昨年12月22日、ミンタラ探検隊が向かったのは、上川盆地を流れる石狩川や美瑛川が合流する旭川市の忠和地区。探検のテーマは「アイヌ妖刀伝説の謎をひもとけ」だ。
石狩川のそばにある高さ約8メートルの「立岩」は、1億年前に地下深くで作られた変成岩だ。川へ迫る丘陵地の際に立ち、二つに割れている。探検隊長で地域おこし協力隊の岩出昌さん(33)は、参加した12人の大人や子どもたちに、この岩にまつわるアイヌの妖刀伝説を物語った。
伝説は「人々を切り回る妖刀を立岩に納めると岩が二つに割れ、その後、近くの沼に投げ入れるとコタンに平和が戻った」というもの。立岩のそばには、今は埋め立てられているものの、かつては「底なし沼」として知られる沼があった。
岩出さんは「ちょうどこの地が、1億年前の変成岩が露出する場所と、上川盆地の湿地との境目。だからこのような伝説が生まれたのかもしれません」と解説する。家族で参加した渉里(わたり)美香さん(37)は「子どものころ、この周辺で遊んでいたけど、知らないことばかり。地球の活動についても学べて、面白かった」と満足そうだった。
探検隊の発足は昨年11月。隊の名前は「カムイミンタラ」(神々の遊ぶ庭)から取った。大学院で地学を学んだ岩出さんは、「旭川市内の公園や住宅の庭先には、1億年前の変成岩がゴロゴロしている」と目を輝かせ、「自分たちの暮らしや社会が、地球とどうつながっているかを感じて欲しい」と話す。
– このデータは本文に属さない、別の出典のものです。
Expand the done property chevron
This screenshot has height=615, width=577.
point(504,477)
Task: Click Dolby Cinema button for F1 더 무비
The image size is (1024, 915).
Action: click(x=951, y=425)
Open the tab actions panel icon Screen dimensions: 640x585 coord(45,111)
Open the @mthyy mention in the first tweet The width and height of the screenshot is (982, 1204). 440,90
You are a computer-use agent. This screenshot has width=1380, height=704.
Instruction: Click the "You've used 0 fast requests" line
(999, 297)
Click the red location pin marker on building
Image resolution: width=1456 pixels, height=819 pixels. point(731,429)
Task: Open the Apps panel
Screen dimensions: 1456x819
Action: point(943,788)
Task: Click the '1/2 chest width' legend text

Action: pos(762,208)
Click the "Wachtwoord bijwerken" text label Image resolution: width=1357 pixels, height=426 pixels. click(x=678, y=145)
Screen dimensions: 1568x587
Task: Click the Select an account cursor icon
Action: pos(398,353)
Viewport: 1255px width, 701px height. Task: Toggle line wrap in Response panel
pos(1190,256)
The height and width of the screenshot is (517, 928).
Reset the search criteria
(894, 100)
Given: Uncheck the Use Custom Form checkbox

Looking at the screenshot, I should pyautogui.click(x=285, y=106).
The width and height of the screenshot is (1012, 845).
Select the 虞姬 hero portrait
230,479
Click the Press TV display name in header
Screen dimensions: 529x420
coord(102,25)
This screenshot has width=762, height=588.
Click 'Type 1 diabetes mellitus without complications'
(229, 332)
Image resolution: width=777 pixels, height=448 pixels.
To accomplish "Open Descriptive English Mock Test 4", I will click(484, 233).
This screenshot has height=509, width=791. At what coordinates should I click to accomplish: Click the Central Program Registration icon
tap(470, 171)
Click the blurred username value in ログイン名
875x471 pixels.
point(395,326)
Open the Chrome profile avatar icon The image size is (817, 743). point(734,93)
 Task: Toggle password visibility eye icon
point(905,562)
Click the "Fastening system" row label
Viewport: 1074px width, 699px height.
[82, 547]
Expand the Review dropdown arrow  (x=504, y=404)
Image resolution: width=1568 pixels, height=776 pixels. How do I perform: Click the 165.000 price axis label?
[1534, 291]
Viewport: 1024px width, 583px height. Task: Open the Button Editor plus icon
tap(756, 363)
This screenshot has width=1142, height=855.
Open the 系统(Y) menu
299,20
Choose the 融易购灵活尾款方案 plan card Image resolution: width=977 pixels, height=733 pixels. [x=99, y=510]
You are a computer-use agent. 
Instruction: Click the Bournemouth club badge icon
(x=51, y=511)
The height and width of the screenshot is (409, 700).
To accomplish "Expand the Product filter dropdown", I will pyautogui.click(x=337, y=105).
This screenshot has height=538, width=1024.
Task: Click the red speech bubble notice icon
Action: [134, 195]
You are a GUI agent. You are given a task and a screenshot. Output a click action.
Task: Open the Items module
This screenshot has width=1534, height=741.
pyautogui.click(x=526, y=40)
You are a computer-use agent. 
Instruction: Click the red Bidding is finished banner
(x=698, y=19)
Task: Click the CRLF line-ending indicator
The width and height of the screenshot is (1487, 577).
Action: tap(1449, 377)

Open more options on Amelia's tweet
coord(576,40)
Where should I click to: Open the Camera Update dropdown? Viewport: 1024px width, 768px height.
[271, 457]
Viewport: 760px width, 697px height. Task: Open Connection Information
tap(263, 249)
旭川市や周辺6町、市民団体などは、この地域の「ジオパーク」への認定を目指し、「大雪山カムイミンタラジオパーク構想」を掲げる。ジオパーク構想推進協議会の事務局は「認定にあたり、住民の盛り上がりも大切。探検隊の活動で多くの人が魅力を知り、楽しんでもらえたら」と期待する。
探検隊は、現場に出かける「探検」のほか、座学や子どもも楽しめる実験にも取り組む。今月26日午前には「冬の嵐山に挑め! 開拓130年目 雪の旭川を“国見”せよ」と題した「探検」を行う。詳細は探検隊のフェイスブックか、電話(080・1095・1022)で。(本田大次郎)
◇
〈ジオパーク〉 ジオは地球や大地の意味で、貴重な地形や地層があり、地球や生物、人々の暮らしのつながりを学べる場所のこと。日本ジオパーク委員会が認定する「日本ジオパーク」は全国に44地域ある。このうち道内は洞爺湖有珠山、アポイ岳、白滝、三笠、とかち鹿追の5地域が認定されている。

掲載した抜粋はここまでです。